- _STATED TASK_: Count the lines below that contain the string "Click", treating uppercase and lowercase as distinct, and reply with that number alone.

::::::::::

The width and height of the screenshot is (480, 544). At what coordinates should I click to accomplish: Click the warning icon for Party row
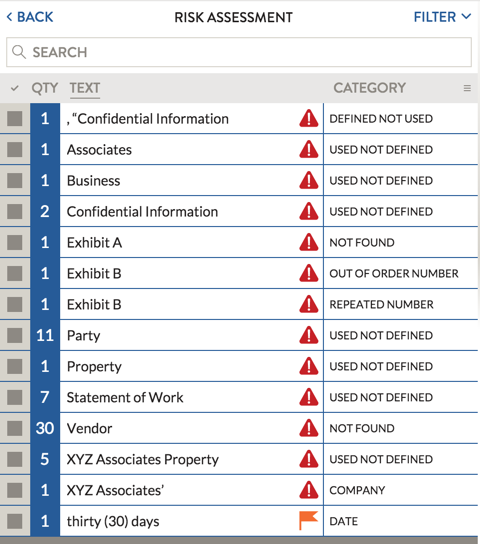309,335
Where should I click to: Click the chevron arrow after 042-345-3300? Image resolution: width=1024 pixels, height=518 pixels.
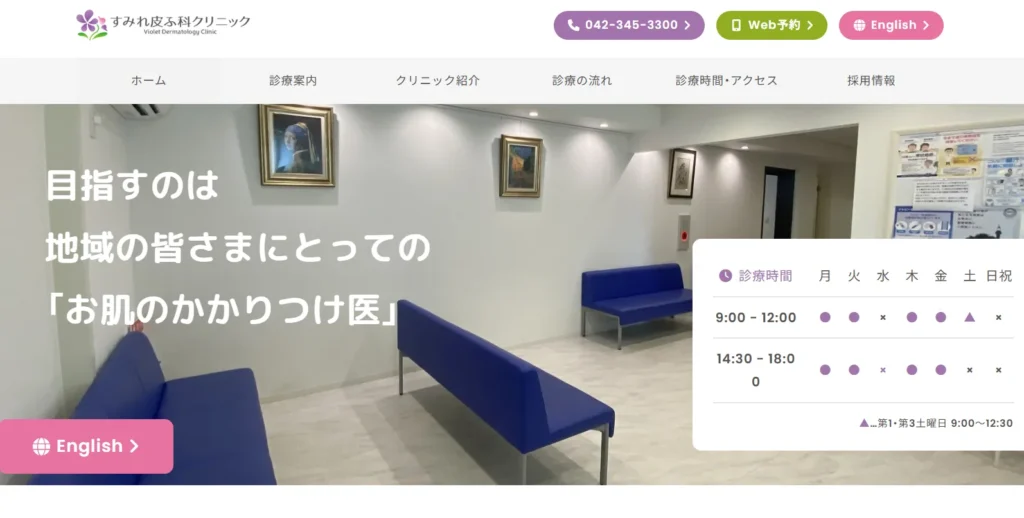687,25
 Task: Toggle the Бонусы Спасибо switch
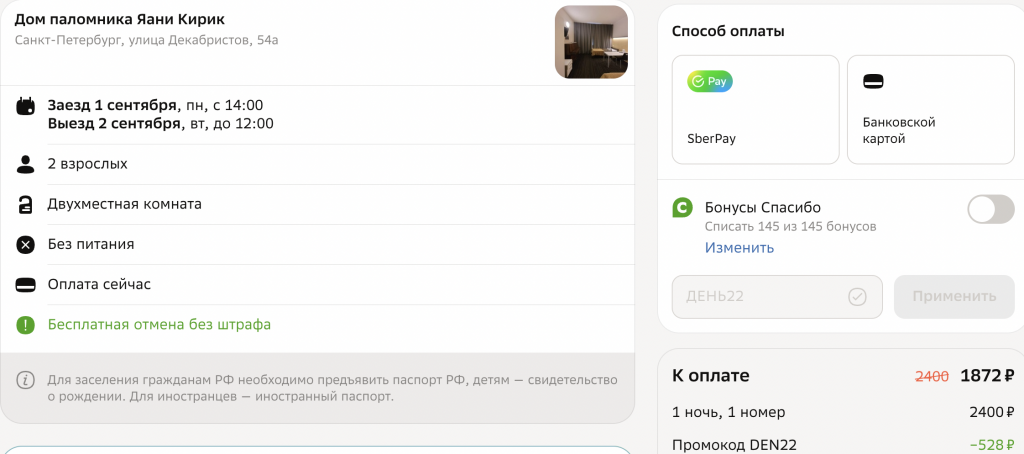(x=991, y=210)
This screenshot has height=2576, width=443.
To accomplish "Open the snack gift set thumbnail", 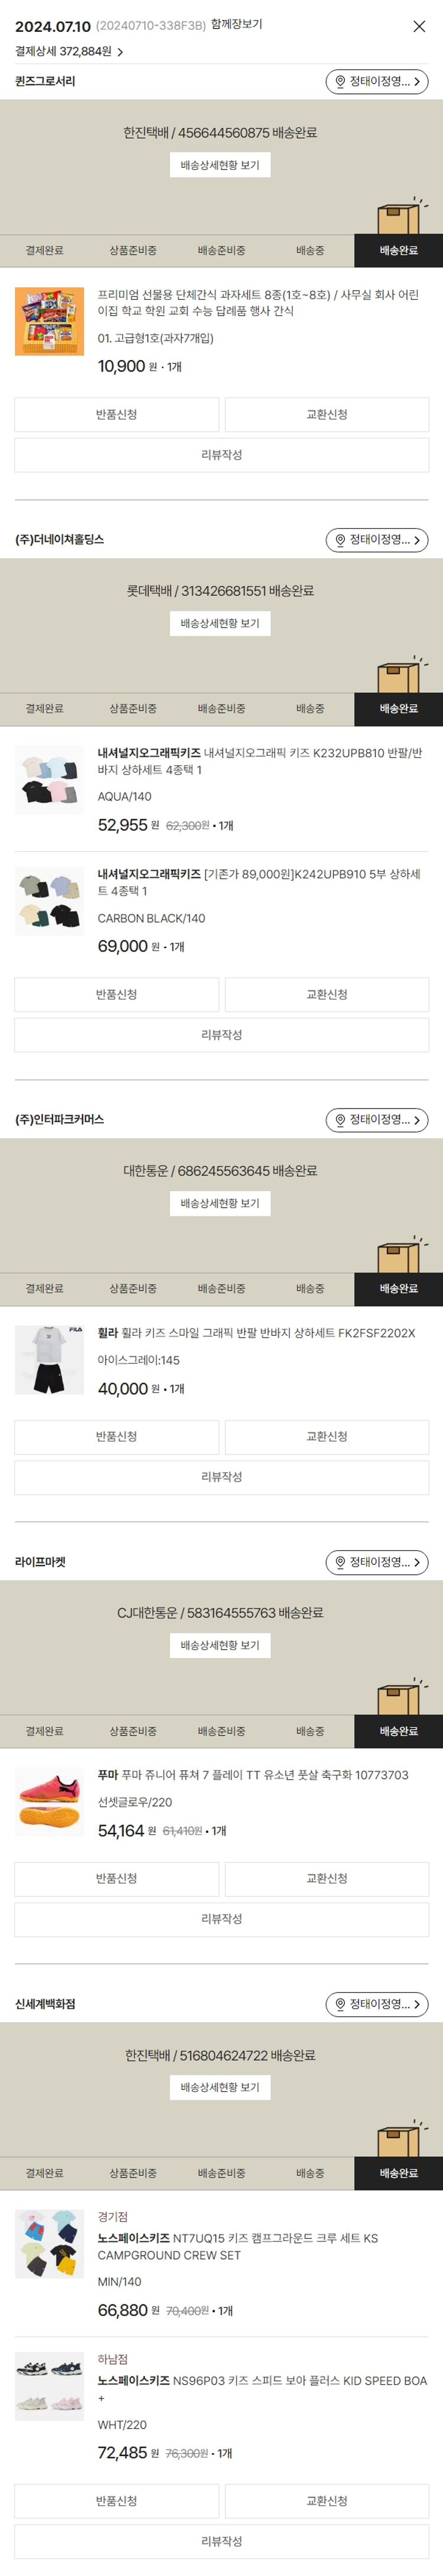I will 50,322.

::::::::::

- _WRITTEN ANSWER_: 2